What you are asked to do - Reproduce exactly the span of lines beginning at the one with "You are a computer-use agent. The" and ending at the last line of the data below, omitting pictures.

Data in this exercise -
● ● ● ●

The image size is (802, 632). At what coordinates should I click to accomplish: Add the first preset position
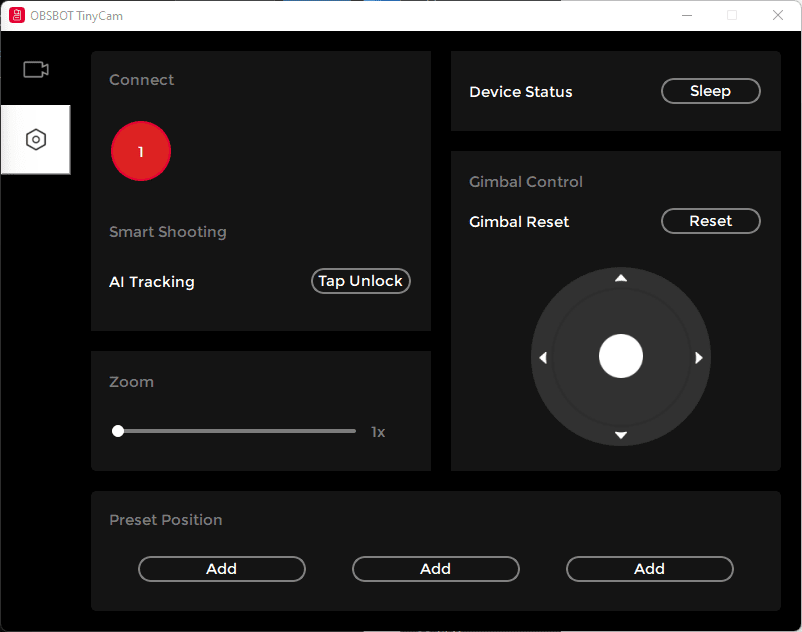[x=222, y=569]
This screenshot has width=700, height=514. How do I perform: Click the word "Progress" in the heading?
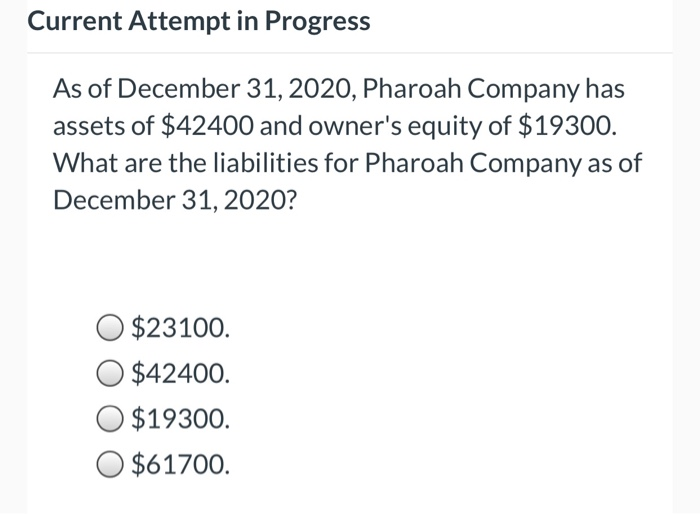(319, 22)
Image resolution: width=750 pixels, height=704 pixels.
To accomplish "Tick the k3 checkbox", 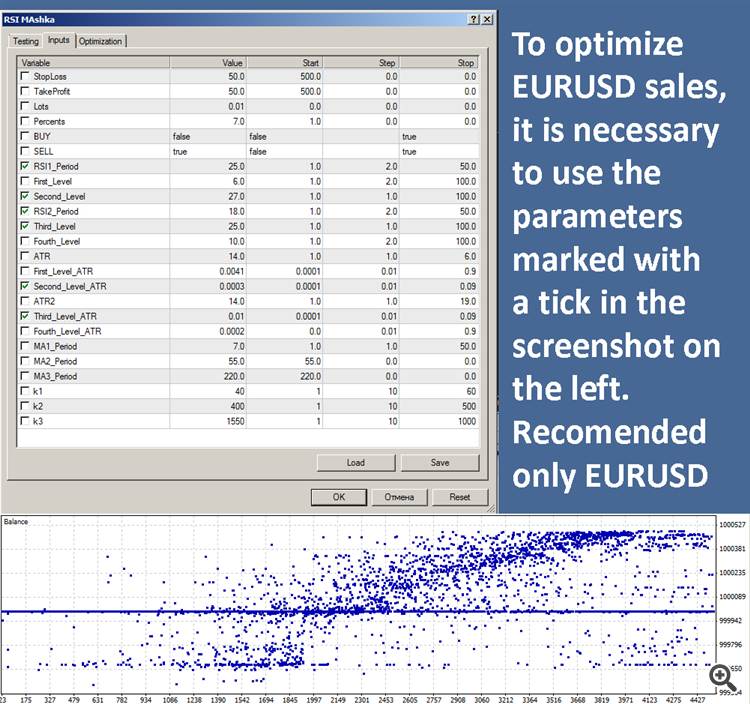I will coord(25,421).
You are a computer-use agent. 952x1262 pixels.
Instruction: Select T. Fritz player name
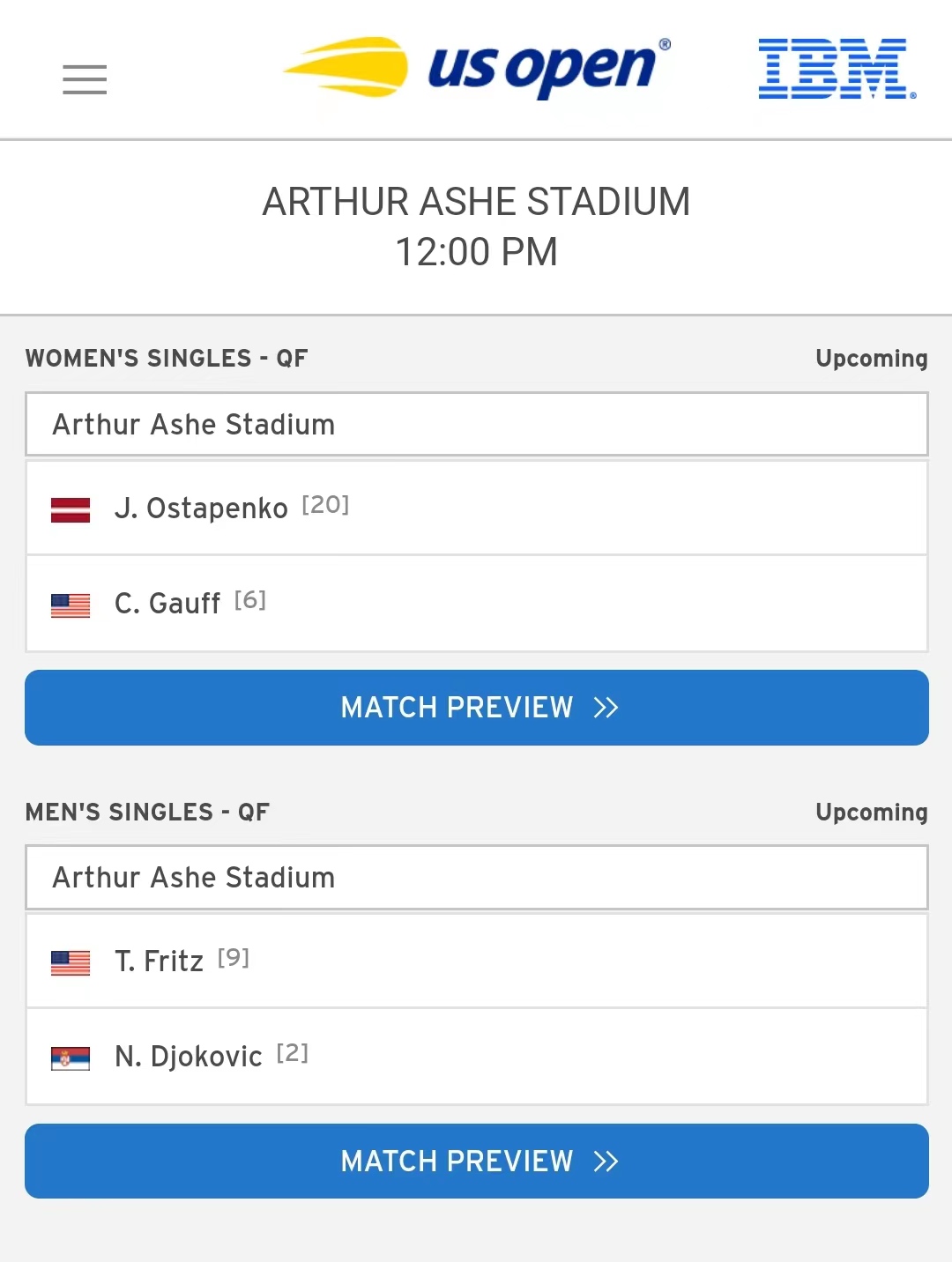159,961
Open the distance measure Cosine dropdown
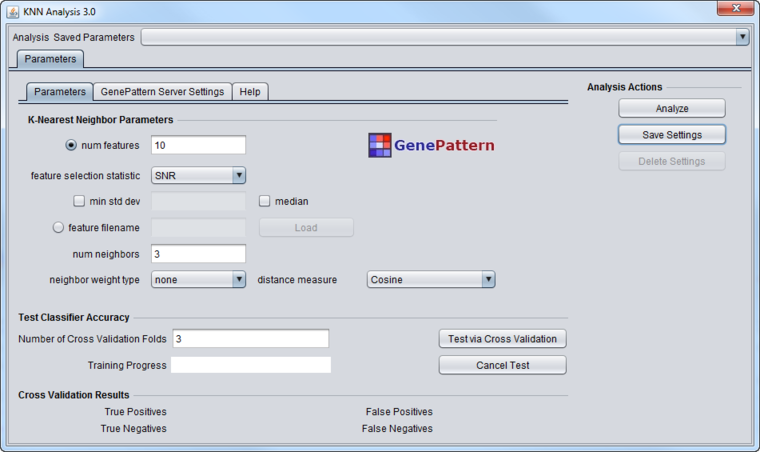The image size is (760, 452). point(431,280)
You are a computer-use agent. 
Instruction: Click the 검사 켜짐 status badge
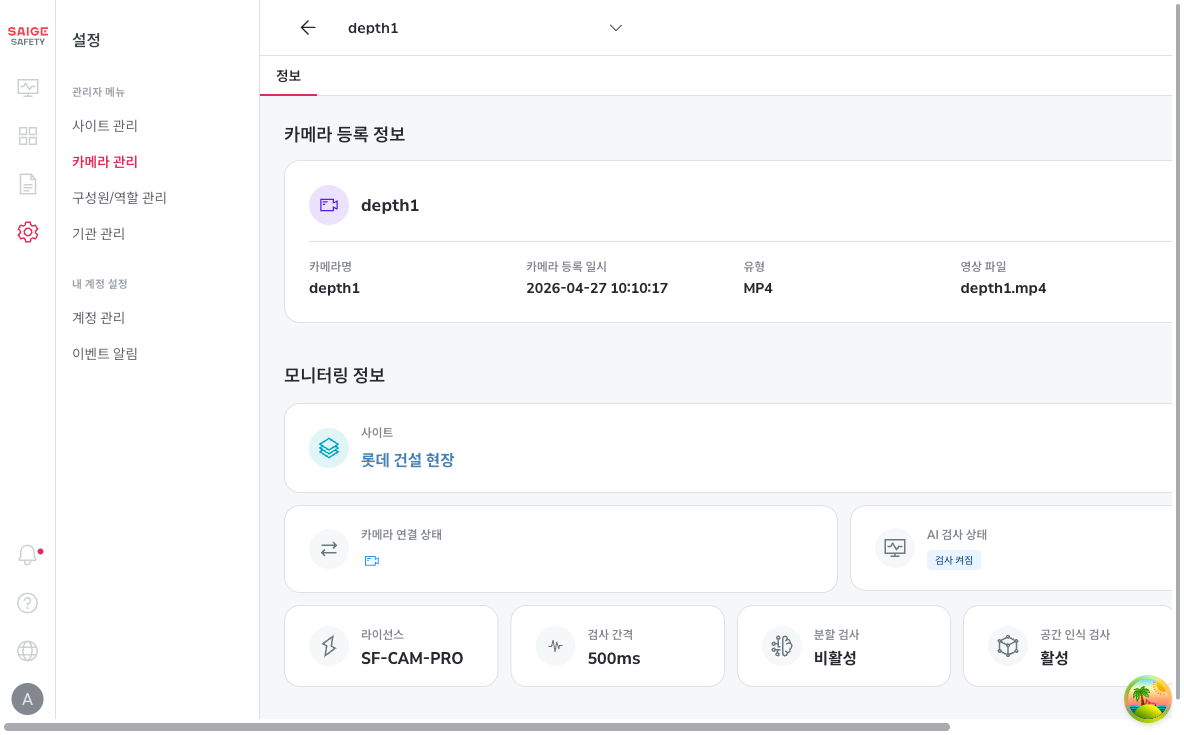953,560
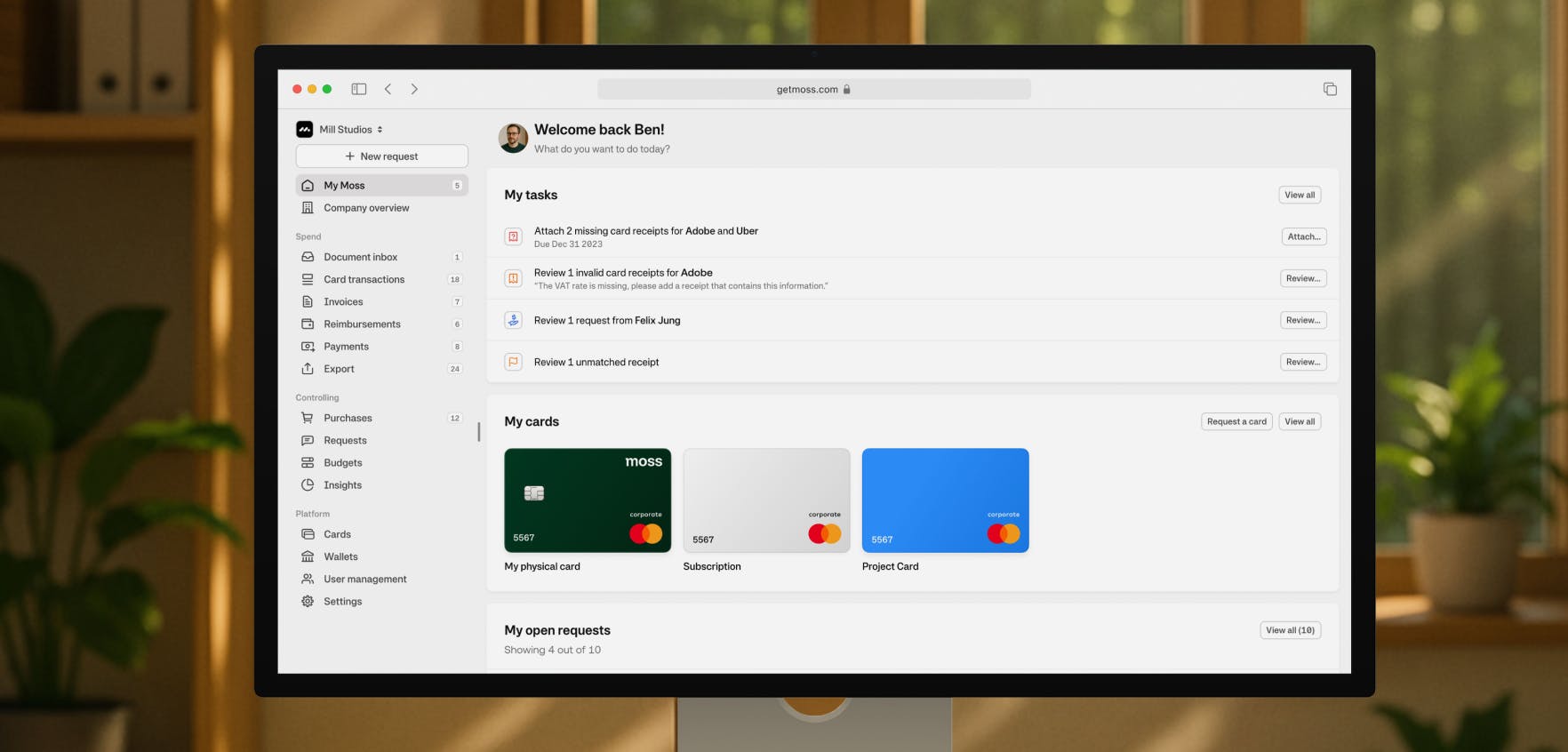
Task: Click the Purchases cart icon
Action: coord(308,418)
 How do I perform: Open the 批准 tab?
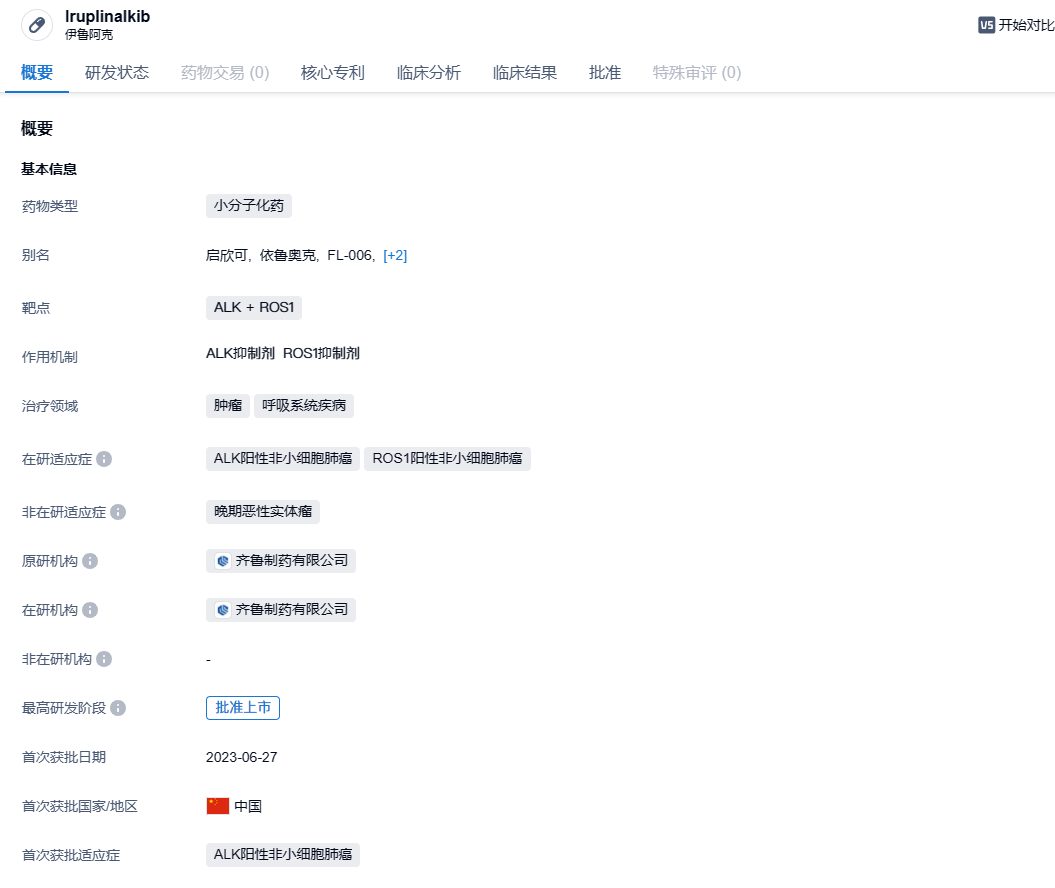coord(605,72)
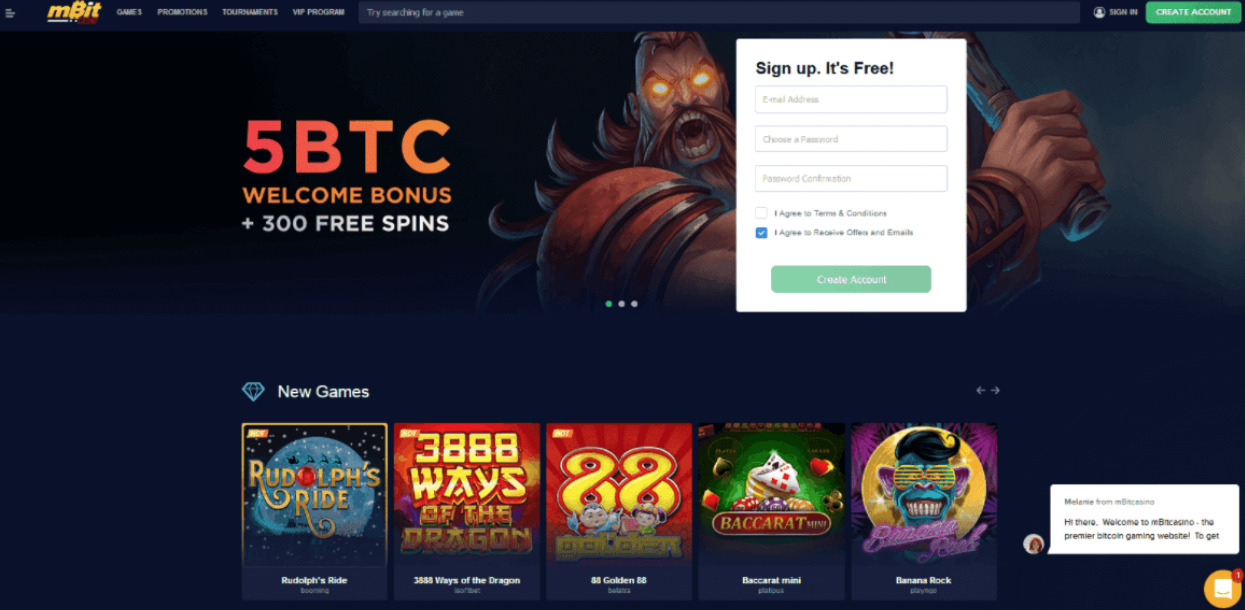Select the second banner carousel dot
Image resolution: width=1245 pixels, height=610 pixels.
(x=621, y=303)
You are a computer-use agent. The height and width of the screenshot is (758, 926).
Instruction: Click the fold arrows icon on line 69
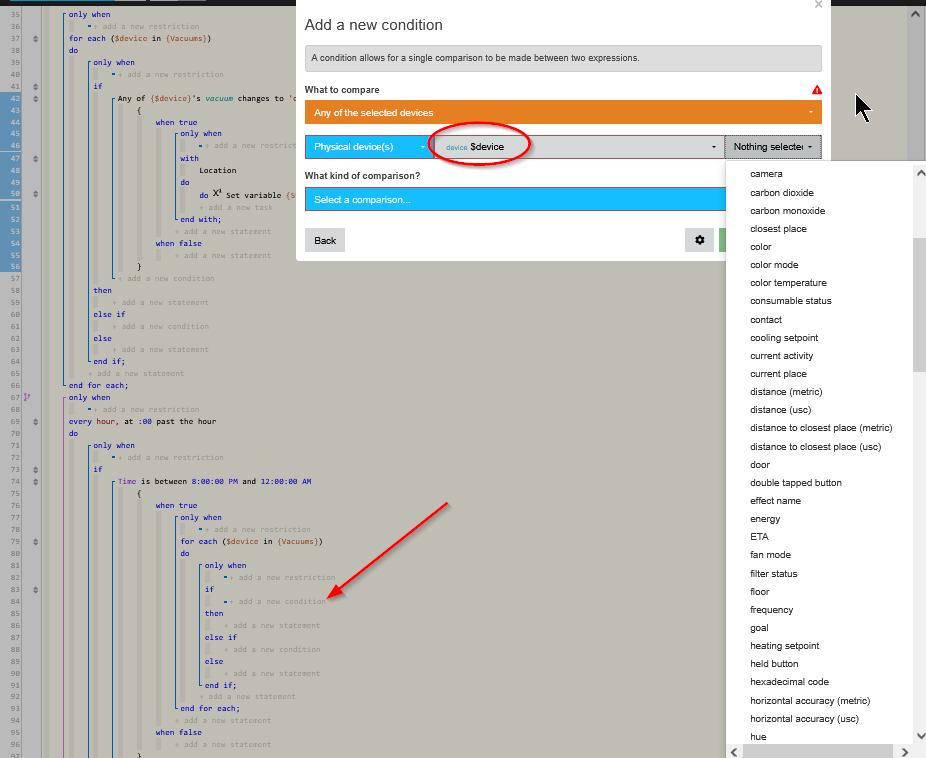click(35, 422)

● ● ● ●

Expected answer -
You are a computer-use agent. The height and width of the screenshot is (758, 926).
Instruction: Click the fold arrows icon on line 69
click(35, 422)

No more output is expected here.